Before you sprint, leap, dive, or vault into the London 2012 vortex, take a second to peruse this week's roundup of data coverage, events, papers, and more!
Speaking of the Olympics, TechNewsWorld published a piece today about the lengths to which the organizers have gone to protect the infrastructure and secure the massive amounts of data generated at the Olympics safe from hackers.
In the most recent Beijing Olympics, it is estimated there were 12 million potential cybersecurity threats each day. The reality is the majority of these threats were easily mitigated -- routine cybersecurity attacks from automated tools and moderately skilled attackers. However, within those millions of benign threats, there were legitimate concerns as well. This presents a significant challenge: how to find the real threat within the noise.
For the upcoming London Olympic Games, organizers are doing their best to prepare for this challenge. State of the art systems have been implemented to monitor hardened networks and systems. Security Operation Centers (SOC) have been staffed to monitor threats 24 x 7. Ethical hackers have been employed to test the security and capability of systems and staff. The question is, will it be enough?
Over on IT World, Irfan Khan discusses several ways in which scientists are using harnessing satellite image data to build models of weather patterns that affect food supplies. Khan writes, "In Spain, for example, scientists are using such data to improve irrigation efficiency on farms, which is critical in a nation where 85% of the country’s water is consumed by agriculture."
InformationWeek's Kevin Fogarty's article on Wednesday, "Big Data Plus Police Work: Good Partners? ", includes a great example of data-driven innovation in law enforcement:
For example, big data comprised of more than 1 million police emergency-call records helped redraw a central Texas city's police patrol-beat boundaries into fiefdoms far more easily patrolled than if the entire city were one big hot zone, according to Scott Dickson, a Texas crime analyst and consultant.
By pooling results of all those 911 calls, Dickson was able to assign specific types and levels of risk in different areas of town to decide how many patrols were needed in which areas, and for what type of crime. Frequent but low-intensity crimes such as vandalism or burglary require more day-to-day attention than murders, for example, because murder is comparatively rare.

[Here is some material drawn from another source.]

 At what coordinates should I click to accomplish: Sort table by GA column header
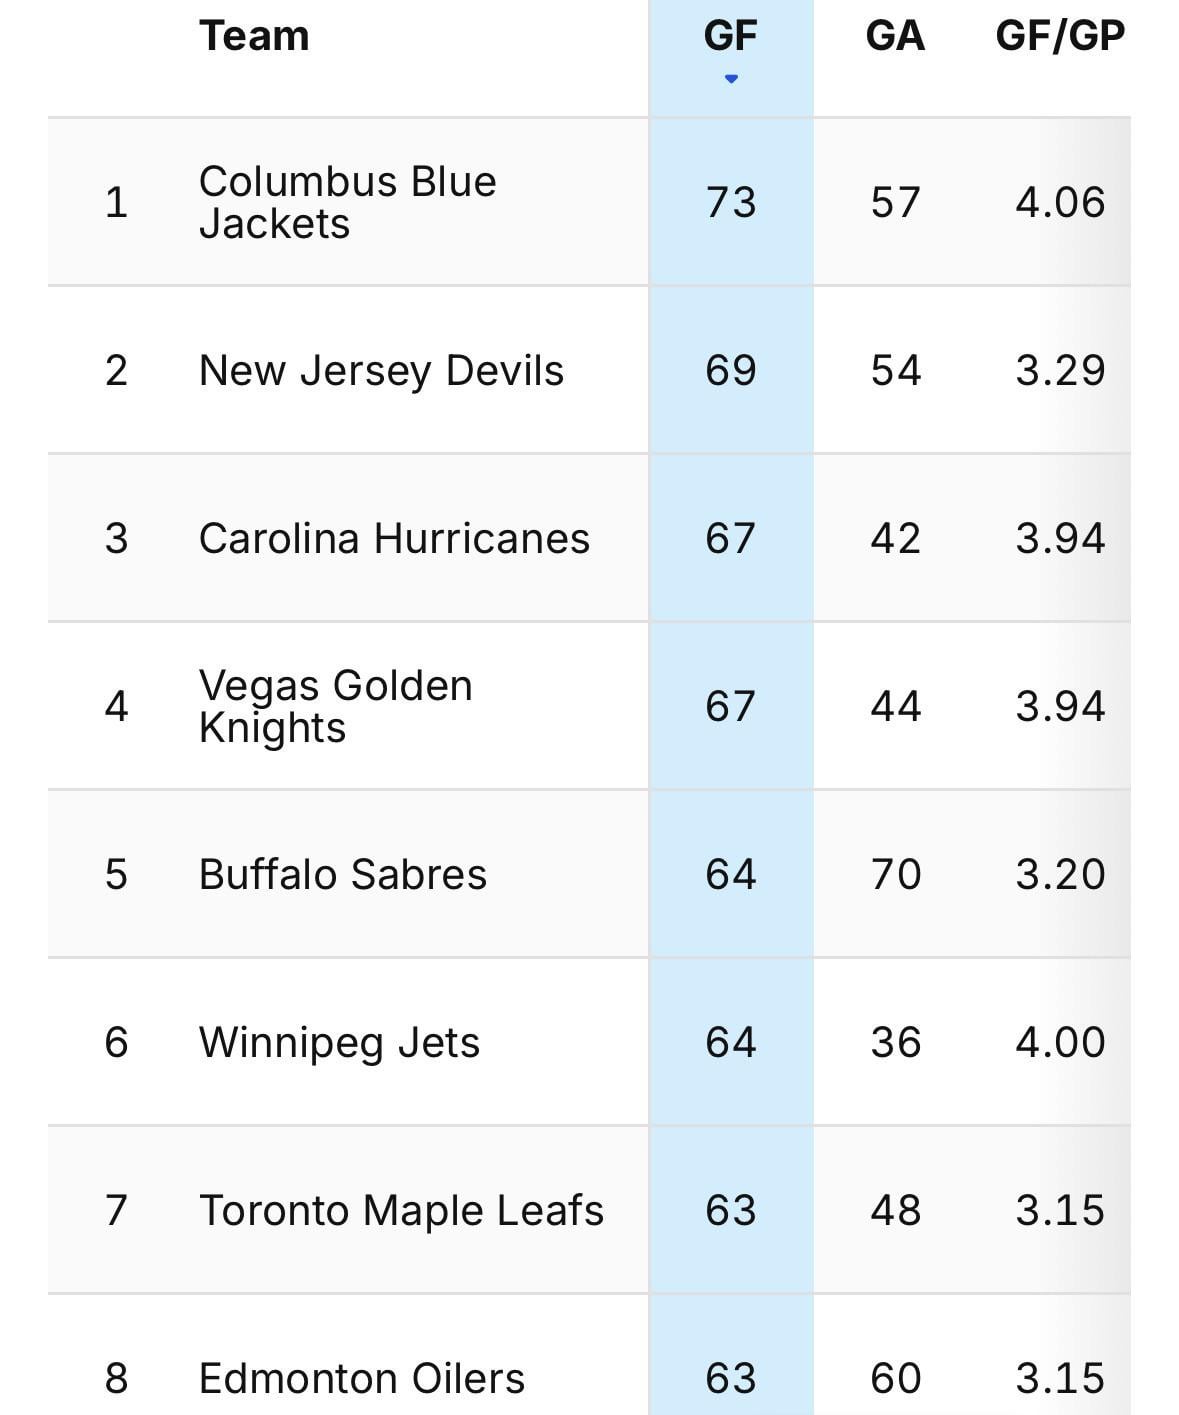[x=895, y=36]
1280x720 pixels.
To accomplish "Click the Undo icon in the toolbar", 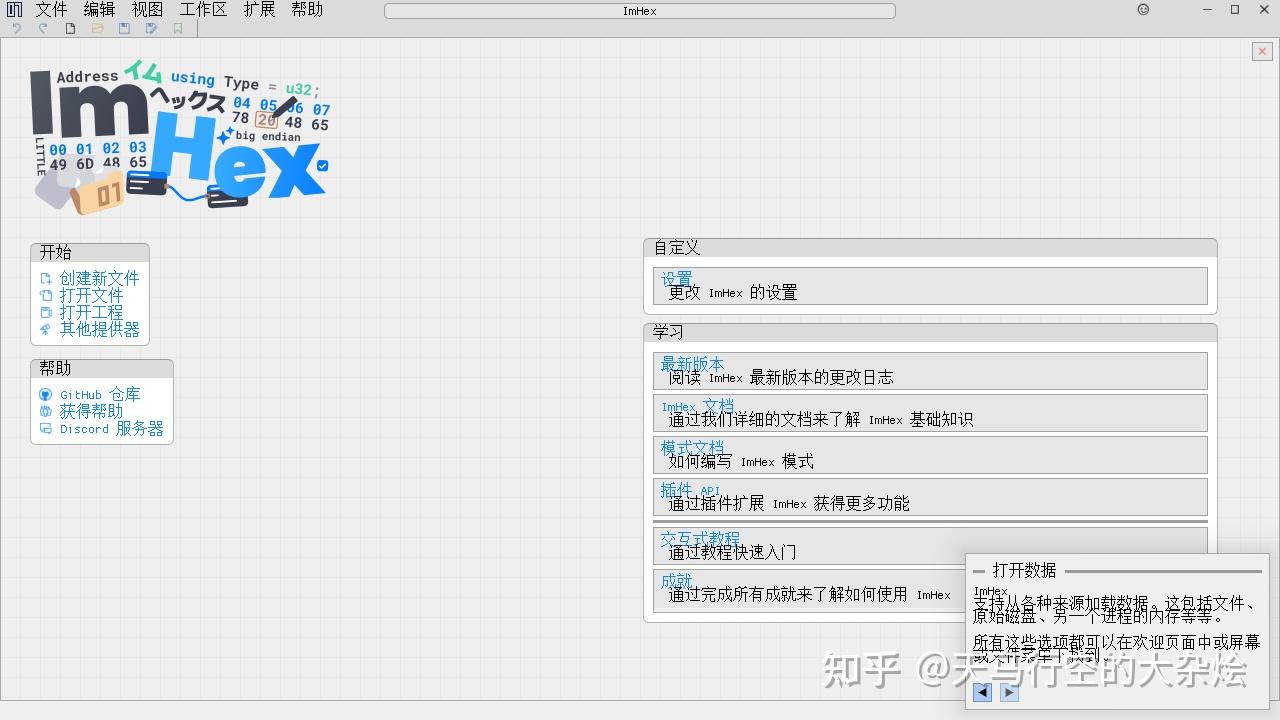I will (18, 28).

Finally, on a similar subject, the Pew Public Safety Performance Project , which "works with states to advance data-driven, fiscally sound policies and practices in the criminal and juvenile justice systems that protect public safety, hold offenders accountable, and control corrections costs." Lots of interesting applications of data-driven policymaking around law enforcement and criminal justice to be found on the site.